Scientific classification
- Kingdom: Plantae
- Clade: Tracheophytes
- Clade: Angiosperms
- Clade: Eudicots
- Clade: Rosids
- Order: Fabales
- Family: Fabaceae
- Subfamily: Faboideae
- Genus: Pongamia
- Species: P. pinnata
- Binomial name: Pongamia pinnata (L.) Pierre
- Varieties: Pongamia pinnata var. minor (Benth.) Domin; Pongamia pinnata var. pinnata;
- Synonyms: List Cajum pinnatum (L.) Kuntze (1891); Cytisus pinnatus L. (1753); Galedupa pinnata (L.) Taub. (1894); Millettia pinnata (L.) Panigrahi (1989); Pongamia glabra Vent. (1803), nom. superfl.; Pongamia pinnata var. typica Domin (1926), not validly publ.; Derris indica (Lam.) Bennet; ;

= Pongamia pinnata =

- Genus: Pongamia
- Species: pinnata
- Authority: (L.) Pierre
- Conservation status: LC
- Synonyms: Cajum pinnatum (L.) Kuntze (1891), Cytisus pinnatus L. (1753), Galedupa pinnata (L.) Taub. (1894), Millettia pinnata (L.) Panigrahi (1989), Pongamia glabra Vent. (1803), nom. superfl., Pongamia pinnata var. typica Domin (1926), not validly publ., Derris indica (Lam.) Bennet

Species of tree

Pongamia pinnata is a species of tree in the pea family Fabaceae, native to eastern and tropical Asia, Australia, and the Pacific islands. It is often known by the synonym Millettia pinnata. Its common names include Indian beech, Karanja, and Pongame oiltree.

== Description ==
Pongamia pinnata is a legume tree that grows to about 15–25 m in height with a large canopy which spreads equally wide and creates dense shade. It may be deciduous for short periods. It has a straight or crooked trunk, 50–80 cm in diameter, with grey-brown bark, which is smooth or vertically fissured. Its wood is white. Branches are glabrous with pale stipulate scars. The imparipinnate leaves of the tree alternate and are short-stalked, rounded, or cuneate at the base; ovate or oblong along the length; obtuse-acuminate at the apex; and not toothed on the edges. They are a soft, shiny burgundy when young and mature to a glossy, deep green as the season progresses, with prominent veins underneath.

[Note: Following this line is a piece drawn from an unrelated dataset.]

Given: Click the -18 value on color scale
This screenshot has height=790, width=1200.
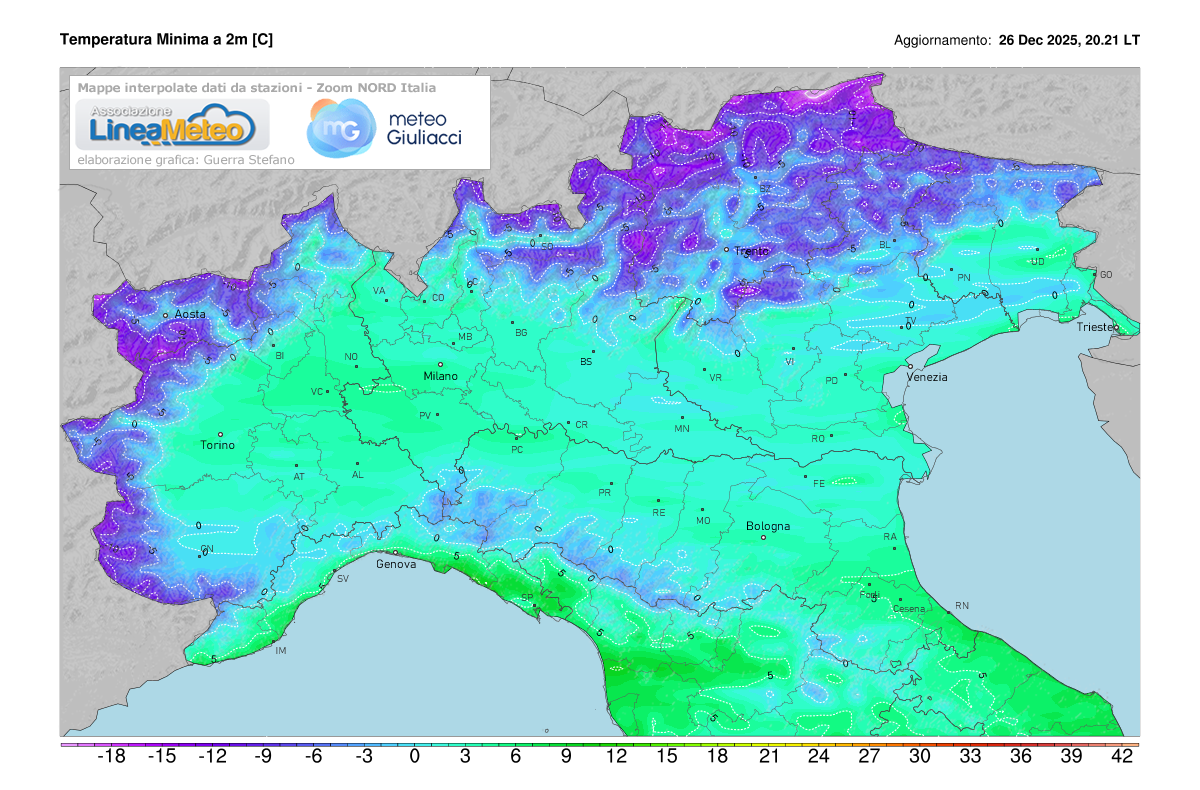Looking at the screenshot, I should click(110, 758).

Flowering generally starts after 3–4 years with small clusters of white, purple, and pink flowers, which can be produced throughout the year. The raceme-like inflorescences bear two to four flowers that are strongly fragrant and grow to be 15–18 mm long. The calyx of the flowers is bell-shaped and truncated, while the corolla is a rounded ovate shape with basal auricles and often with a central patch of green.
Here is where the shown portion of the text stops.